I am analysing data in csv files which is sorted by Date and Time Column (Sdate) seen as below (Note: this is all one column): Sdate 01/01/2016 00:00 01/01/2016 01:00 01/01/2016 02:00 etc
However when the data to be analysed is split into 15 minute intervals. Example seen below:
Sdate 01/01/2016 00:00 01/01/2016 00:15 01/01/2016 00:30 etc
The output then seems to group my data hourly anyway and also misses data as it continues.
Currently I am reading in all csv files in the directory and sorting them. I used pd.to_datetime function which worked for the hourly intervals but not the 15 minute ones:
for file_ in allFiles:
df = df = pd.read_csv(file_,index_col=None, header=0, low_memory=False)
df['Sdate'] = pd.to_datetime(df['Sdate'])
df.reset_index()
list_.append(df)
Does anyone know if this is an issue with pd.to_datetime or is it possibly an issue with the way I have grouped the contents hourly see below:
hourly = grouped.aggregate(np.sum).reset_index()
Any help would be greatly appreciated.
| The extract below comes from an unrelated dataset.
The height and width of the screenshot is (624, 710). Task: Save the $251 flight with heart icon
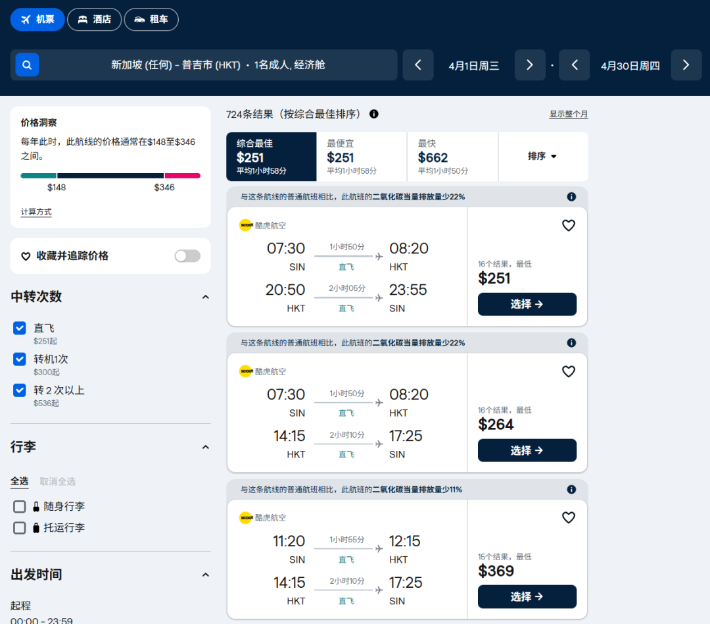568,226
Thank you!
CodePudding user response:
Pandas way of solving this The pandas.read_csv() function has a keyword argument called parse_dates
Using this you can on the fly convert strings, floats or integers into datetimes using the default date_parser (dateutil.parser.parser)
pd.read_csv(file, header=None, names=headers, dtype=dtypes, parse_dates='Sdate')